--- start Supplied text ---

The Senate closed the book Tuesday on the next state budget, approving a final package of adjustments that plugged a $400 million hole, canceled a controversial utility bill surcharge, and effectively granted advance approval to a $1.6 billion union concession deal.

The budget policy bill, which now heads to Gov. Dannel P. Malloy, also would repeal a cabaret tax, restructure fare increases on the Metro-North commuter rail line, and implements a host of tax changes.

The governor, who negotiated the bill with his fellow Democrats in the legislative majority, is expected to sign the measure, which cleared the Senate in a 20-16 vote largely along party lines.

The new budget for the coming biennium now totals $40.54 billion, including a $20.14 billion component for the fiscal year that begins July 1 and $20.4 billion for 2012-13.

The built-in deficit for the first year, which was projected as high as $3.67 billion shortly before Malloy took office in January, was closed with $1.52 billion in new state taxes and fees, $800 million in revenue growth, and spending that totals $1.36 billion less than the level originally projected to maintain current services.

Next year’s bottom line, though well below initial projections, is $860 million above this year’s spending, an increase of almost 4.5 percent, according to a fiscal note from legislative analysts. And that number could jump higher if the state’s more than 45,000 unionized employees reject the tentative concession deal.

Though Malloy campaigned on a pledge to solve the deficit with “shared sacrifice,” that principle has become skewed through a plan that used new revenues to close about two-thirds of the original deficit, said Sen. Robert J. Kane of Watertown, who warned it won’t help Connecticut’s economy to recover.

“My constituents are telling me: ‘Cut spending, don’t raise taxes,’” said Kane, ranking GOP senator on the Appropriations Committee. “This proposal is far from perfect–far from good actually, because it’s not real. It’s all based on assumptions and hypotheticals and sooner or later this is going to come to light.”

But Senate Majority Leader Martin M. Looney, D-New Haven, said, “This was the responsible approach. If we would have relied more on cuts we wouldn’t have been able to avoid municipal aid [reductions], and we would have ended up placing more burdens on property taxpayers.”

The last in a series of omnibus policy bills needed to implement the new biennial budget, the bill adopted Tuesday closed a $400 million hole that developed after the tentative concession deal was announced last month.

Malloy and the legislature originally built $2 billion in biennial savings tied to that deal into  the budget, but had to amend it after the administration announced the tentative package was worth $1.6 billion — $700 million in 2011-12 and $900 million in 2012-13.

That gap was filled without tax hikes and relatively few spending cuts. Instead, the governor the legislature opted to scale back large surpluses already built into two annual spending plans, which still are designed to run in the black by $89 million next year and $555 million in 2012-13.

If labor unions, which are expected to finish their ratification votes before late June, ultimately approve the concessions, the legislature might not come back into special session to ratify the agreement.

That’s because the budget policy bill includes language stating that if the unions approve the agreement and if no session is scheduled within five days or by June 30–whichever comes first–then the labor deal is deemed to have legislative ratification as well.

--- end Supplied text ---
--- start Provided information ---

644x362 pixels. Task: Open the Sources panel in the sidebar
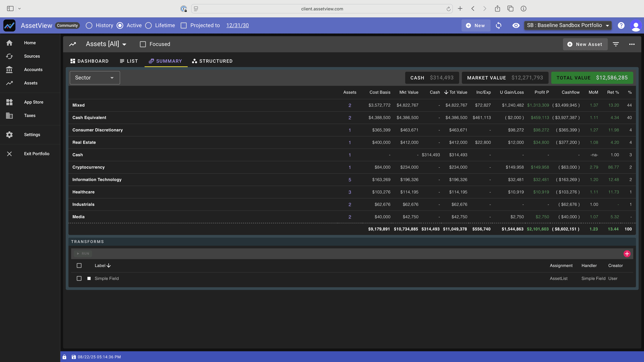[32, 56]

--- end Provided information ---
--- start Provided information ---

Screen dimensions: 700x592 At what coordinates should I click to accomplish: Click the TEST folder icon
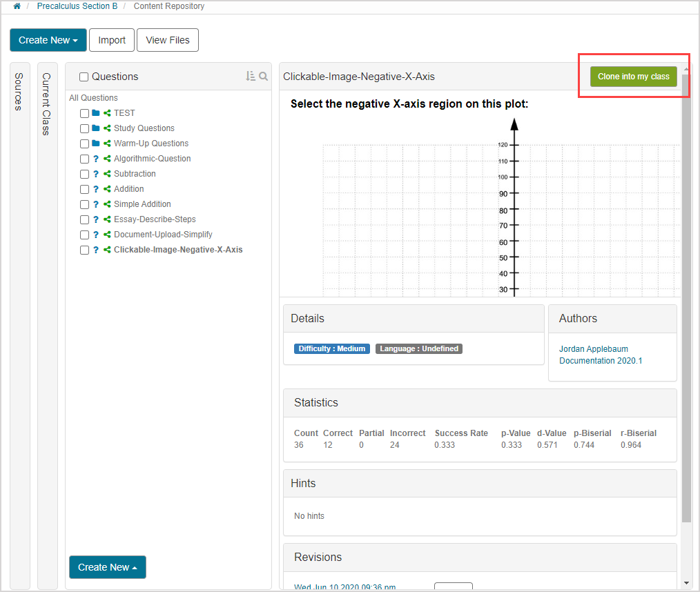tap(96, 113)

--- end Provided information ---

◆ Aim 1: In the Connecticut budget article, by what vote did the Senate pass the measure?
◆ Aim 2: Put this sentence from the Connecticut budget article into Spanish: "That gap was filled without tax hikes and relatively few spending cuts."
◆ Aim 3: Write the next few paragraphs of the Connecticut budget article, beginning after its final sentence.

◆ Exercise result 1: The Senate passed it 20-16, largely along party lines.

◆ Exercise result 2: Esa brecha se cubrió sin aumentos de impuestos y con relativamente pocos recortes de gasto.

◆ Exercise result 3:
Sen. L. Scott Frantz, R-Greenwich, noted that Malloy proposed back in February ending this longstanding legislative practice of allowing contract awards and changes to be ratified by default. “Now we go back to the same old business-as-usual approach,” he said.

A GOP amendment to delay any legislative action until after any union ratification was rejected in a party line vote.

Senate Minority Leader John P. McKinney, R-Fairfield, said Democratic legislators were shirking their responsibility by trying to avoid a ratification vote later this month, yet predicted they still would complain about the high cost of state employee union contracts once back in their home districts. “If I had a dollar for every time I heard that I could solve this budget,” he said.

“We’re not saying we’re not going to call ourselves in” for a special session, Sen. Toni R. Harp, D-New Haven, co-chairwoman of the Appropriations Committee, said, adding that if the legislature opts not to vote on the union deal later this summer, that wouldn’t be unusual. “That is not (always) what is done in the state of Connecticut,” she said. “We approve things a lot by not taking them up.”

Frantz and other Republicans also questioned the pre-ratification clause given Monday’s disclosure that the legislature’s nonpartisan Office of Fiscal Analysis reported it could not vouch for more than $1 billion of the $1.6 billion in assumed labor deal savings because of unanswered questions or insufficient data supplied by the Malloy administration.

The budget policy bill also cancels a controversial surcharge on residential and business utility bills of Connecticut Light & Power Co. customers starting July 1, but doesn’t return about $40 million collected from consumers to date.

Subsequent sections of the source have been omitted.